Ketika ditanya soal ruangan, ia merasa itu bukan wewenangnya untuk memfasilitasi kegiatan mahasiswa. “Tugas saya hanya mengajak mahasiswa untuk ikut kegiatan kemahasiswaan. Fokus saya itu di pembinaan kemahasiswaan,” pungkasnya.

 

Sisi Komunitas Lain

Keluhan serupa pun dialami komunitas lain, seperti Robotic dan Automatic Racing Team (ART). Ketua Tim Robotic, Ferdy Triyuandika, merasa timnya tidak diprioritaskan. Sejak Januari 2018 mereka mengajukan permohonan dana ke WR III, akan tetapi baru cair di April.

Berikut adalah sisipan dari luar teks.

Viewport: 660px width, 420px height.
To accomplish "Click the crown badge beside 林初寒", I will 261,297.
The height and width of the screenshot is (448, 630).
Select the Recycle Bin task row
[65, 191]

Rencananya, dana tersebut akan digunakan untuk Kontes Robot Indonesia pada 12 Mei mendatang. Ia berspekulasi mungkin tim mereka tidak diprioritaskan karena belum tersohor.

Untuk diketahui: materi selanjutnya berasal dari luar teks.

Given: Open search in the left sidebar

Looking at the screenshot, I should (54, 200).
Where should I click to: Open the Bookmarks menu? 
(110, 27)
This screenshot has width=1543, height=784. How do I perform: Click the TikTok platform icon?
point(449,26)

“Pak Pras (Staff WR III) bilang, dana itu terpakai untuk acara mawapres,” katanya.Tim ART bahkan menggalang dana melalui usaha atau ngedanus demi mendapat dana untuk riset. “Kita jual baju Teknik Mesin. Jual gelang dan stiker juga,” ujar Yoganantya Setiawidi, ketua Tim ART.

Padahal, di 2013 hingga 2015, tim ini secara berturut-turut menorehkan prestasi pada Event E-Shark di Sentul untuk tingkat nasional. Di event ini, Tim ART mendapat  peringkat ke-3 di 2013, ke-5 di 2014, dan ke-4 di 2015. Akan tetapi, pagu dana tim ini justru turun di tahun ini.

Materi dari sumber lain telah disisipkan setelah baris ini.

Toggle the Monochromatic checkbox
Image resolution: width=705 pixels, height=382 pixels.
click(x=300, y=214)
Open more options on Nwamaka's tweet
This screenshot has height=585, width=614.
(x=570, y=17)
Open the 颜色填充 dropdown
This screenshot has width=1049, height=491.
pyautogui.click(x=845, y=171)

Ketiadaan ruang yang tetap juga menjadi persoalan bagi kedua tim ini. Memang, Tim ART memiliki ruangan. Akan tetapi, hanya sebatas untuk  menaruh barang. Demikian pula Tim Robotic.

“Belum ada tempat yang tetap dan legal. Selama ini, hanya mengandalkan ruang kelas. Nanti (ruangan ini) juga akan dipake buat kelas lagi,” ujar Ferdy. Padahal peralatan tim ini harus terjaga kualitasnya. Terlebih lagi harga tiap komponen robot mahal.